(Records supplied)
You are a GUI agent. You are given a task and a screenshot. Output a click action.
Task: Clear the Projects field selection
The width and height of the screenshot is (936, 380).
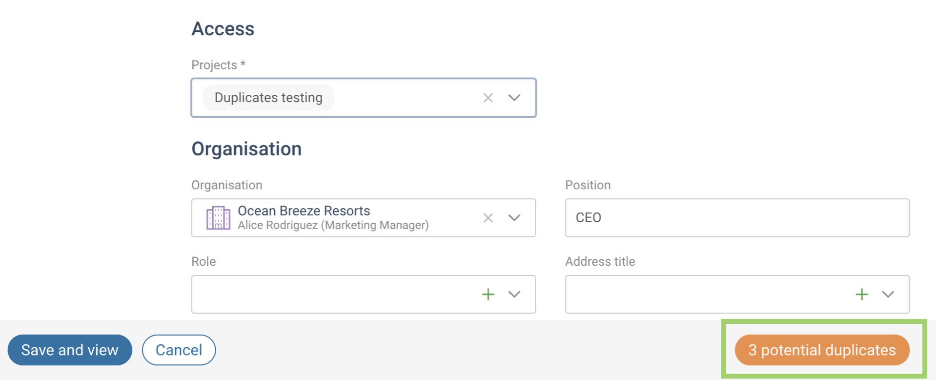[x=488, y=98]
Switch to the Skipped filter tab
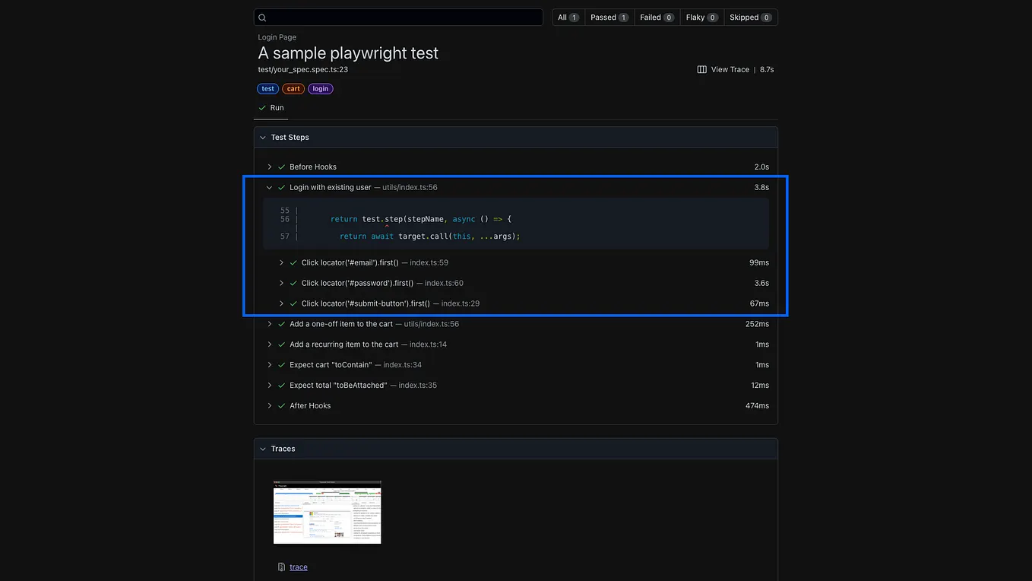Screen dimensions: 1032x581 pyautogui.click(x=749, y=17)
--
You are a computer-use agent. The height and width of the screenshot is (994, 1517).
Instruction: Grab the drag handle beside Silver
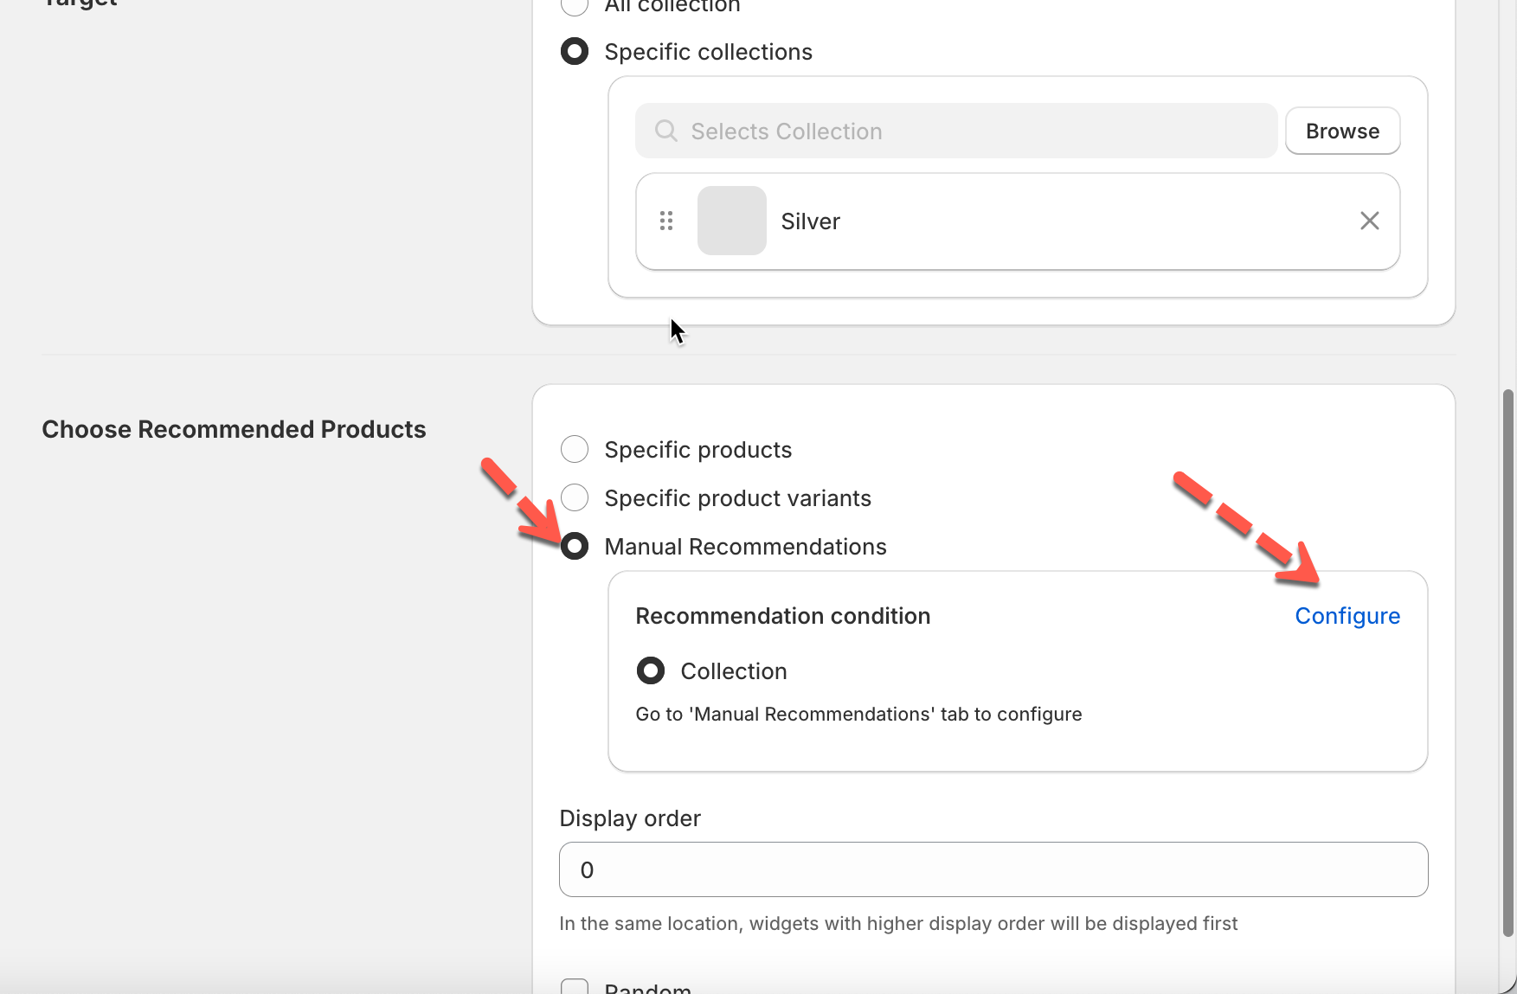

(Assignment)
Copy down every line of the entries containing the word "agent".

(Response to this exercise)
You are a GUI agent. You are given a task and a screenshot. Output a click action.
You are a computer-use agent. The height and width of the screenshot is (994, 1517).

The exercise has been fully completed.